- [Your instructions] Every line containing the word "plus" is to be copied from the data below.

◆ ◆ ◆ ◆

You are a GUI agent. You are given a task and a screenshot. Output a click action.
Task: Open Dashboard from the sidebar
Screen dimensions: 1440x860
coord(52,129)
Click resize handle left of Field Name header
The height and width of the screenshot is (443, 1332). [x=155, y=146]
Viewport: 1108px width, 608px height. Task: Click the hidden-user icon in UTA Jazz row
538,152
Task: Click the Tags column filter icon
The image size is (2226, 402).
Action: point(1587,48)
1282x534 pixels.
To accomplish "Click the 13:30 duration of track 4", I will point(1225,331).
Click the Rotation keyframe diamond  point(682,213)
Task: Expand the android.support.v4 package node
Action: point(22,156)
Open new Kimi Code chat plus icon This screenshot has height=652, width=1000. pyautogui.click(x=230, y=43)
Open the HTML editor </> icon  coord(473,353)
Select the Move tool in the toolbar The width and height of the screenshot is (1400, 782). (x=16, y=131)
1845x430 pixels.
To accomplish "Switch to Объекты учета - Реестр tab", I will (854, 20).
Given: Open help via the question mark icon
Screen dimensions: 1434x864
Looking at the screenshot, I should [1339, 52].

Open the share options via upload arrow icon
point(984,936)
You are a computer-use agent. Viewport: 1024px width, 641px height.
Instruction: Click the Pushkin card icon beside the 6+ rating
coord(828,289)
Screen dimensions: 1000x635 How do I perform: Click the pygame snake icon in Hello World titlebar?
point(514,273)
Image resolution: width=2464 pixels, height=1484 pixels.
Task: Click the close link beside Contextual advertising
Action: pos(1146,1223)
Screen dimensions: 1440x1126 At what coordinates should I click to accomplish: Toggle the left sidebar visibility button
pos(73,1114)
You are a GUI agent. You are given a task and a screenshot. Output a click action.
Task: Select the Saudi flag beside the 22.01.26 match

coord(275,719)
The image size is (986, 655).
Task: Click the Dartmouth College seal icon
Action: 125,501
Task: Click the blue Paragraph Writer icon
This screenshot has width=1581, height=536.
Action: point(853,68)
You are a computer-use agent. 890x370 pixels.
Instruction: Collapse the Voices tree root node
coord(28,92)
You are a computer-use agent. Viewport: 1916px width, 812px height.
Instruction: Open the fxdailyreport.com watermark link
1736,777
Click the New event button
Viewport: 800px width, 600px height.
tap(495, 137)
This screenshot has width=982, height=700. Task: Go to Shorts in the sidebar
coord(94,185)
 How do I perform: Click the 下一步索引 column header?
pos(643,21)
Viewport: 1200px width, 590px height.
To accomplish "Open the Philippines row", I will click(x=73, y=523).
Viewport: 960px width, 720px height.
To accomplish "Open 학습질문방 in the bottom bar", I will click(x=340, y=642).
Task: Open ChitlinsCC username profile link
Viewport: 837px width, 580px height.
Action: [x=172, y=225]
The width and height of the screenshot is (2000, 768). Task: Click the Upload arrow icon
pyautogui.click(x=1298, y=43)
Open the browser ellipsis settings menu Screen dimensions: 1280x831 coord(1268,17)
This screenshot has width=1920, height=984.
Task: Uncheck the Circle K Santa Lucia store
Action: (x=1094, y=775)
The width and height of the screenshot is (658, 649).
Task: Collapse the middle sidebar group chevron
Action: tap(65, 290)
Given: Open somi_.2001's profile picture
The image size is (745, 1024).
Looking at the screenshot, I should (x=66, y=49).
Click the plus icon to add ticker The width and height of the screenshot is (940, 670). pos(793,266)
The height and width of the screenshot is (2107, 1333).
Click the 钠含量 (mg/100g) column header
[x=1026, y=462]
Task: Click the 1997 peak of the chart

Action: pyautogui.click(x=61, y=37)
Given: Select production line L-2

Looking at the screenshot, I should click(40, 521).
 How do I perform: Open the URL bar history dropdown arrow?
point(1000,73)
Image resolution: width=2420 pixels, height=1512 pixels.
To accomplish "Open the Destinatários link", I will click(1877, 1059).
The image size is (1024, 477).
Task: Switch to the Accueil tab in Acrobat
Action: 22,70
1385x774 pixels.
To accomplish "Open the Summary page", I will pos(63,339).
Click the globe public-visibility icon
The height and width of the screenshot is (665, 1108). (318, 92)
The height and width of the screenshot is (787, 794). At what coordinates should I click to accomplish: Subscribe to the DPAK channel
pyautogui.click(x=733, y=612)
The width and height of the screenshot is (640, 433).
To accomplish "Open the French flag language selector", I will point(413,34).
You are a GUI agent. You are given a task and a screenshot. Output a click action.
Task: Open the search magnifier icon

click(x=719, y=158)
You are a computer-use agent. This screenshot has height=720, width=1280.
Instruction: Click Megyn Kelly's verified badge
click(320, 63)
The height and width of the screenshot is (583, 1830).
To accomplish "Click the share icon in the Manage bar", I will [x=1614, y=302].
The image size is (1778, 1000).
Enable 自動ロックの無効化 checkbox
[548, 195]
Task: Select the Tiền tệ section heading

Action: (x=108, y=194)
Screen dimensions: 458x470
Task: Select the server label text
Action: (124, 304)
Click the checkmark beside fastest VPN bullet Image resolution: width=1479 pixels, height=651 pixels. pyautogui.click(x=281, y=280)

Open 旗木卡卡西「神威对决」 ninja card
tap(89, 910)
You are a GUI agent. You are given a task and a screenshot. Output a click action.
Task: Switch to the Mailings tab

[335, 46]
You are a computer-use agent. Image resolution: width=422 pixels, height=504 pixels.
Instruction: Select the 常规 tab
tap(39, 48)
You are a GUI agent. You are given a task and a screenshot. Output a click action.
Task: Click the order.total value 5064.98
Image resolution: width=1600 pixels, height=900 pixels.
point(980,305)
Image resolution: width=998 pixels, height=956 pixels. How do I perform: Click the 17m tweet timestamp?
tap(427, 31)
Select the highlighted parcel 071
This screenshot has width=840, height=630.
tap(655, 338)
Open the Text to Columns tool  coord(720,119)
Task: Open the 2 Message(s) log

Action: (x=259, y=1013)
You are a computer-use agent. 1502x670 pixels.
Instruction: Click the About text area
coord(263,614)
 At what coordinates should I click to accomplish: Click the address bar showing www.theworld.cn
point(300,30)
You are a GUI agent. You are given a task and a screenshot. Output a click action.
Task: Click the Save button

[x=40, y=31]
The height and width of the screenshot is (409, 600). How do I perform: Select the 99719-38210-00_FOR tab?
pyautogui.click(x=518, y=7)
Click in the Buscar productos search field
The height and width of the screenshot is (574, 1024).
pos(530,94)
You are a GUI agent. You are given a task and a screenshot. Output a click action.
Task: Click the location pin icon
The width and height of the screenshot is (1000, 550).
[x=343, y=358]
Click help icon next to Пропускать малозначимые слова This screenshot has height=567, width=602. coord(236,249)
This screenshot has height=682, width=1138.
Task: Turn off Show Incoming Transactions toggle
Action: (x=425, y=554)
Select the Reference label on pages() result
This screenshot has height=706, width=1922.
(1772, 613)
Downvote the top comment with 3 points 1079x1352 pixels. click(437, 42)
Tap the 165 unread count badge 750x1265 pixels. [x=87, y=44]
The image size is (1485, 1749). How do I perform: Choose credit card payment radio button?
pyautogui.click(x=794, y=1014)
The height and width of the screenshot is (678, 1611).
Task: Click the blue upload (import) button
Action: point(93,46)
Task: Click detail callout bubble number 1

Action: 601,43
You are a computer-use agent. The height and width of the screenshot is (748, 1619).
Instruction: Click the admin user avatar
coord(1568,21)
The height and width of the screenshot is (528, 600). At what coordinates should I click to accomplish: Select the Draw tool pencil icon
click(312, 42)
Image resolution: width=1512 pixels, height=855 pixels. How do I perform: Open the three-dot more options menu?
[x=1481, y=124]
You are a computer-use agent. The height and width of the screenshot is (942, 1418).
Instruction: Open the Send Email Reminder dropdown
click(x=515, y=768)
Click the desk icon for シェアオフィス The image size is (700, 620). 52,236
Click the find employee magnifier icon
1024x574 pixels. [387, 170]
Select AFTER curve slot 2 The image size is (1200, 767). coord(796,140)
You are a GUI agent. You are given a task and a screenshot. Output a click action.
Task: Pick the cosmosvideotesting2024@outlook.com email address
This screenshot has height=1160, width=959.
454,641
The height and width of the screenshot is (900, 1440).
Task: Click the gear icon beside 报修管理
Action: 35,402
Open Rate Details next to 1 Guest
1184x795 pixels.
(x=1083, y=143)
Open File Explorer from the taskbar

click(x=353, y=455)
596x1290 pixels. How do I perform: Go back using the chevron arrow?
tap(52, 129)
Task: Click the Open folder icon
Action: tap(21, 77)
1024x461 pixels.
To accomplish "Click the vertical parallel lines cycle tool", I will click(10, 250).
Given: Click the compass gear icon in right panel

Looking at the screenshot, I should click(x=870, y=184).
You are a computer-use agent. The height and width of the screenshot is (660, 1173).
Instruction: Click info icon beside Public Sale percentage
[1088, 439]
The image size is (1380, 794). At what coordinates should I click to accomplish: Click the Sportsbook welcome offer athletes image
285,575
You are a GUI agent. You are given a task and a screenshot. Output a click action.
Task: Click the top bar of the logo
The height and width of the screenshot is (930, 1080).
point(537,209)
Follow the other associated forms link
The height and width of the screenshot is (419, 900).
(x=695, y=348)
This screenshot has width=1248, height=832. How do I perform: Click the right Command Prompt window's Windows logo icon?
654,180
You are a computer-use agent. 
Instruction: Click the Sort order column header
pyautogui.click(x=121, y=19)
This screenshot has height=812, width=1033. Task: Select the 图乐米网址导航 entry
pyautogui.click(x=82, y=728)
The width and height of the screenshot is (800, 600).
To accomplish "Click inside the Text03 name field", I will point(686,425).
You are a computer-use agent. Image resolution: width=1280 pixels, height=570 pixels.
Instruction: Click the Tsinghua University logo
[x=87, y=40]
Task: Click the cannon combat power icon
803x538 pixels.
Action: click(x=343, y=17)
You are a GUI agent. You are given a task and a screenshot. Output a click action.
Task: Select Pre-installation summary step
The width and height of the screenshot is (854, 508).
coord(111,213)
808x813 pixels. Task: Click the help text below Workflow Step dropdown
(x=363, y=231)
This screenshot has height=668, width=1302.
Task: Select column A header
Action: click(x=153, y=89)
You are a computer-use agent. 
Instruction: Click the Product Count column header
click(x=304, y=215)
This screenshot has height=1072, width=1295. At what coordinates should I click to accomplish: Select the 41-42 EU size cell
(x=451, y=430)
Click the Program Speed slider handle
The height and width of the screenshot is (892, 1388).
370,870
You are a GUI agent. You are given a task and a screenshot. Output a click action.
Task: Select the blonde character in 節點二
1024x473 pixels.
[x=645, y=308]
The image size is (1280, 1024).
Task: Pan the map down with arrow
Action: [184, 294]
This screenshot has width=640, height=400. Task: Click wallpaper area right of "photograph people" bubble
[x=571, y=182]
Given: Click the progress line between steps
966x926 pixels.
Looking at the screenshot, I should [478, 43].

◆ ◆ ◆ ◆

- [Answer for this exercise]
Open new Kimi Code chat plus icon This screenshot has height=652, width=1000. pyautogui.click(x=230, y=43)
Click the plus icon to add ticker The width and height of the screenshot is (940, 670). pos(793,266)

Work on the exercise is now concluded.